(Source data)

↓

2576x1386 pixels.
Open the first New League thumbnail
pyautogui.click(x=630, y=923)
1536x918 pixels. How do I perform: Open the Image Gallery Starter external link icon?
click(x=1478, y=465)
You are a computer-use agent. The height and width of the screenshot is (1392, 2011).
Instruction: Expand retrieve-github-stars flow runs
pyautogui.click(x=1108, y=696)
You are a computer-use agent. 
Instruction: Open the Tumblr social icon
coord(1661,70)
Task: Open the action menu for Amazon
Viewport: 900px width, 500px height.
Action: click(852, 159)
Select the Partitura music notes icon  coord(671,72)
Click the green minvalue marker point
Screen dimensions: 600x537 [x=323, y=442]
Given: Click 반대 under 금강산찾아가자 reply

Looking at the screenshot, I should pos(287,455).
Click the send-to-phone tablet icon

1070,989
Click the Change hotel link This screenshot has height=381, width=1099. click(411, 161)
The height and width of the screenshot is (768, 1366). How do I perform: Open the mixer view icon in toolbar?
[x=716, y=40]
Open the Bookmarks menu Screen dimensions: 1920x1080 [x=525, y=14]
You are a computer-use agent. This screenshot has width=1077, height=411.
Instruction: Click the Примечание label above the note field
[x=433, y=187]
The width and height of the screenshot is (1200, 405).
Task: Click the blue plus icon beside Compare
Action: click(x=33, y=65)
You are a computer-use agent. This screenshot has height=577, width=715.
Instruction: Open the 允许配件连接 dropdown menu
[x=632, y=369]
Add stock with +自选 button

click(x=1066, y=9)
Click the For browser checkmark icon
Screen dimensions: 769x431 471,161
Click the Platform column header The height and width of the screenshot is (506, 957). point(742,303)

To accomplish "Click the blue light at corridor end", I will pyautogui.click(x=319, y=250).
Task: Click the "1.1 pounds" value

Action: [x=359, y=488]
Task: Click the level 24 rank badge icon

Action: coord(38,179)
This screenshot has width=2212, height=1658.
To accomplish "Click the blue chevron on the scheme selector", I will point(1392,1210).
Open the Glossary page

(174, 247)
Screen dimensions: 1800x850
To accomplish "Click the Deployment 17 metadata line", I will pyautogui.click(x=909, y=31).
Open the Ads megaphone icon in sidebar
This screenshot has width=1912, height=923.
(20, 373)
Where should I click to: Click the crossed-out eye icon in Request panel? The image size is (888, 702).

↑

## [Short exercise]
Please rewrite the items above, replacing "computer-use agent" with "desktop assistant" and leaving everything else unchanged.

## [Finished exercise]
2576x1386 pixels.
Open the first New League thumbnail
pyautogui.click(x=630, y=923)
1536x918 pixels. How do I perform: Open the Image Gallery Starter external link icon?
click(x=1478, y=465)
You are a desktop assistant. The height and width of the screenshot is (1392, 2011).
Instruction: Expand retrieve-github-stars flow runs
pyautogui.click(x=1108, y=696)
You are a desktop assistant. 
Instruction: Open the Tumblr social icon
coord(1661,70)
Task: Open the action menu for Amazon
Viewport: 900px width, 500px height.
Action: click(852, 159)
Select the Partitura music notes icon  coord(671,72)
Click the green minvalue marker point
Screen dimensions: 600x537 [x=323, y=442]
Given: Click 반대 under 금강산찾아가자 reply

Looking at the screenshot, I should pos(287,455).
Click the send-to-phone tablet icon

1070,989
Click the Change hotel link This screenshot has height=381, width=1099. click(411, 161)
The height and width of the screenshot is (768, 1366). How do I perform: Open the mixer view icon in toolbar?
[x=716, y=40]
Open the Bookmarks menu Screen dimensions: 1920x1080 [x=525, y=14]
You are a desktop assistant. This screenshot has width=1077, height=411.
Instruction: Click the Примечание label above the note field
[x=433, y=187]
The width and height of the screenshot is (1200, 405).
Task: Click the blue plus icon beside Compare
Action: click(x=33, y=65)
You are a desktop assistant. This screenshot has height=577, width=715.
Instruction: Open the 允许配件连接 dropdown menu
[x=632, y=369]
Add stock with +自选 button

click(x=1066, y=9)
Click the For browser checkmark icon
Screen dimensions: 769x431 471,161
Click the Platform column header The height and width of the screenshot is (506, 957). point(742,303)

To accomplish "Click the blue light at corridor end", I will pyautogui.click(x=319, y=250).
Task: Click the "1.1 pounds" value

Action: [x=359, y=488]
Task: Click the level 24 rank badge icon

Action: coord(38,179)
This screenshot has width=2212, height=1658.
To accomplish "Click the blue chevron on the scheme selector", I will point(1392,1210).
Open the Glossary page

(174, 247)
Screen dimensions: 1800x850
To accomplish "Click the Deployment 17 metadata line", I will pyautogui.click(x=909, y=31).
Open the Ads megaphone icon in sidebar
This screenshot has width=1912, height=923.
(20, 373)
Where should I click to: Click the crossed-out eye icon in Request panel? The image size is (888, 702).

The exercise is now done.